By David Wharton | Published

This article is more than 2 years old

JayneLast week we told you about the huge hullabaloo kicked off when Fox decided to start sending out cease-and-desist notices to the various folks on the internet who were making and selling “Jayne hats,” based on the chapeau sported by Jayne Cobb (Adam Baldwin) in Firefly. See, an outfit called Ripple Junction recently purchased the licensing rights to make “official” Jayne hats, so Fox went and got legal on all the crafty who had been selling homemade versions of the cap for years now. Sure, Fox and Ripple Junction are certainly within their legal rights, but given that Fox also aired Firefly out of order and then canceled it, many Browncoats are more than a little disdainful of the studio’s sudden interest in the property. Thankfully, Broancoats are a cunning lot, so some are already trying to find gaps in Fox’s legal armor.

Take Amanda Harris-Matthews of Griffith, Indiana. Sadly, she has no Jayne’s hat to sell you. But she does have this other hat, see? It’s a controversial hat, this hat, one with a very interesting backstory involving a simple girl named Jane, and a cruel and malicious fox. Here, I’ll let her tell the story below:

One night, Jane and her father heard the farm animals getting restless. Jane watched as her father grabbed a big stick and went out to see what was going on.

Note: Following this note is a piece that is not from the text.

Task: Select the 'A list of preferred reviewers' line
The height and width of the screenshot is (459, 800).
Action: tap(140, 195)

Jane waited. She could hear the animals getting more restless. Then, she heard her father scream.

Not knowing what else to do, not even thinking, Jane ran out the door. She was mere feet from the door when what she saw made her stop on her tracks.

Her father laid on the ground, bloody, unmoving, dead. The thing that had killed him was still there, still hitting them with the big stick, the big stick it had taken from her father’s own hands.

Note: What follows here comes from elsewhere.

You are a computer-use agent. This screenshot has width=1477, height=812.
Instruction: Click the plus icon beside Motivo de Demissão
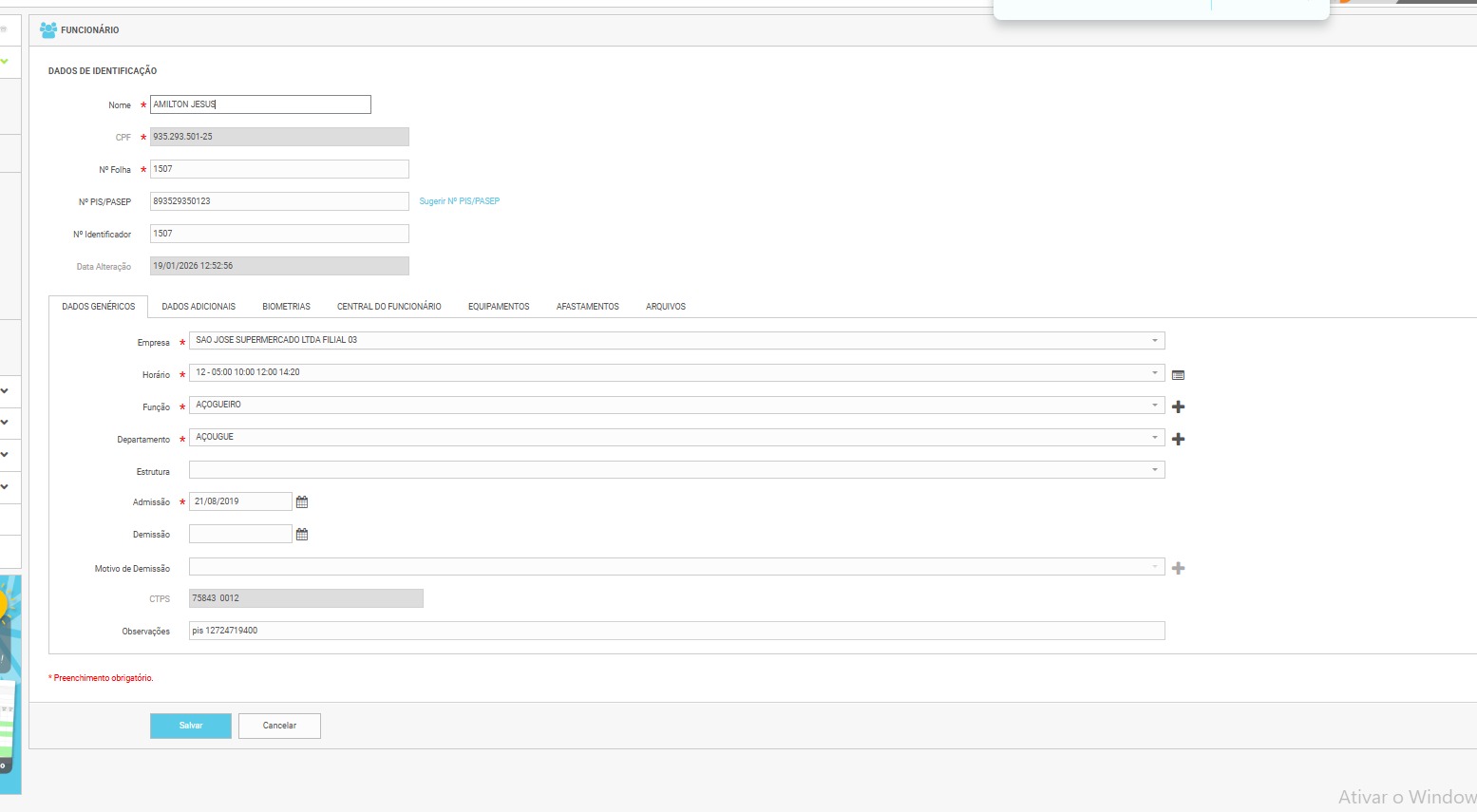(1178, 568)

It was a fox. Somehow, a fox was holding the big stick in its paws and bashing her dead father with it.

“STOP PLEASE STOP FOX YOU’VE ALREADY KILLED HIM!”

As Jane yelled that she fell to the ground, sobbing. She sobbed there as the fox ate the chickens and bit the sheep, leaving some to bleed to death and the others infected with rabies. When the fox was full, he walked back over to Jane’s dead father, pulled off the brown coat, and placed it on his own back. He then pulled out a cigarette and a match – from where, Jane did not know. The fox walked past Jane, and over to the house. He struck the match on the side of the house, lit his cigarette, and then threw the still flaming match into the open door.

As the house began to burn, the fox walked past Jane again, back over to Jane’s father.

He then defecated on the corpse’s chest.

The tale goes on from there. It’s a tragic tale, and it’ll make you wish somebody would teach that mean old fox a lesson or two about appreciating the fans — er, farmers of the world.

Sadly, this particular hat of Jane’s has already sold, but I’m betting if you keep an eye on the interwebs in days to come, there will be other hats, perhaps quite similar to this one. After all, there are a lot of Janes out there, but there’s only one mean old fox.